Instrução escrita 1: Liste todos os jornais em que França Júnior publicou folhetins, segundo o trecho sobre ele.

Trecho selecionado:
____

Joaquim José da França Júnior (1838-1890), mais conhecido como França Júnior, foi jornalista e teatrólogo. Nasceu no Rio de Janeiro e foi bacharel em Letras pelo Colégio Pedro II, e em Direito pelo Largo São Francisco, em São Paulo. França Júnior foi promotor público no Rio de Janeiro, secretário do governo da Província da Bahia e também atuou como jornalista, com a publicação de folhetins em jornais como O País, O globo ilustrado e Correio Mercantil. Suas obras de teatro seguem uma tradição cômica, com peças com linguagem coloquial, frases curtas e ambiguidades.

____

Dados a processar:

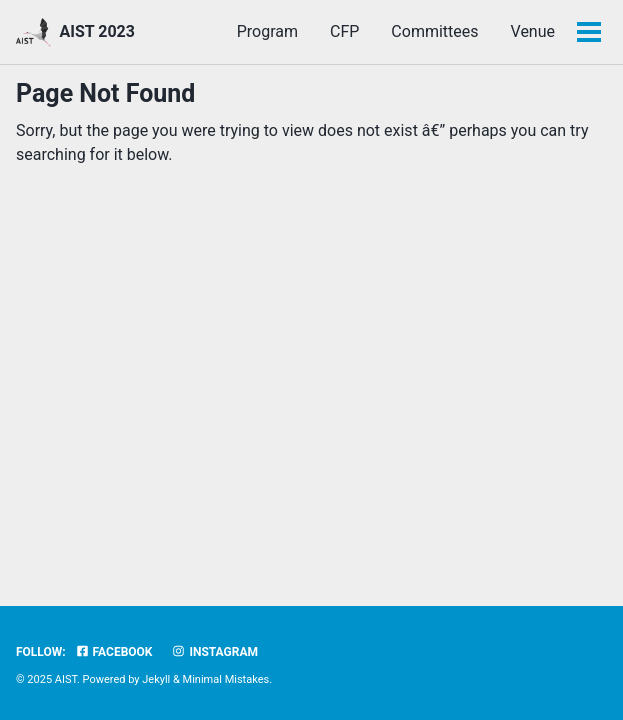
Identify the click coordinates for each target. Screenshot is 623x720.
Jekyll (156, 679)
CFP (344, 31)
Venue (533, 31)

____

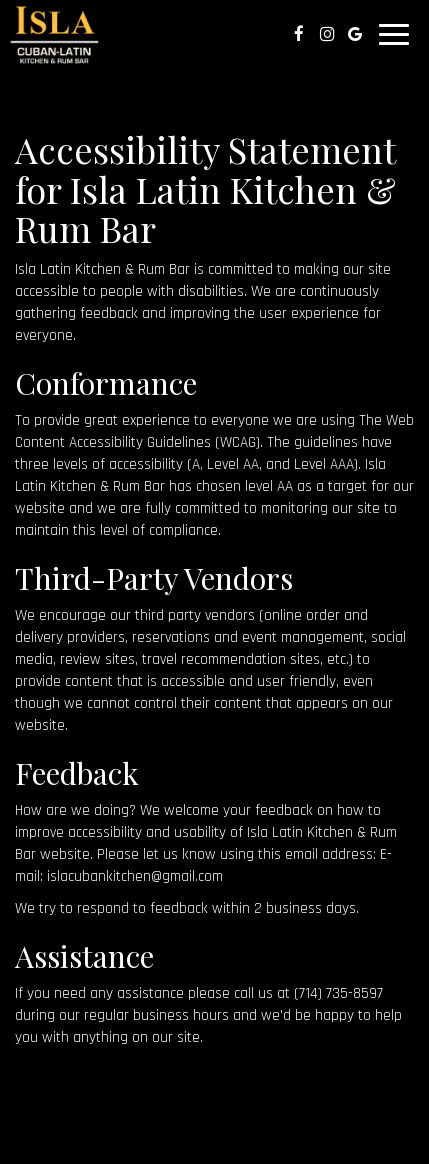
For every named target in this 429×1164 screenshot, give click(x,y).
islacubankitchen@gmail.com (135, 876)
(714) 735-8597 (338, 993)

____

Instrução escrita 2: Nos registros, reescreva o trecho que vai da linha com "Identify the click" até a linha com "CFP (344, 31)", substituindo "each target" por "every target" e sem alterar mais nada.

Resultado 1:
O País
O globo ilustrado
Correio Mercantil

Resultado 2:
Identify the click coordinates for every target. Screenshot is 623x720.
Jekyll (156, 679)
CFP (344, 31)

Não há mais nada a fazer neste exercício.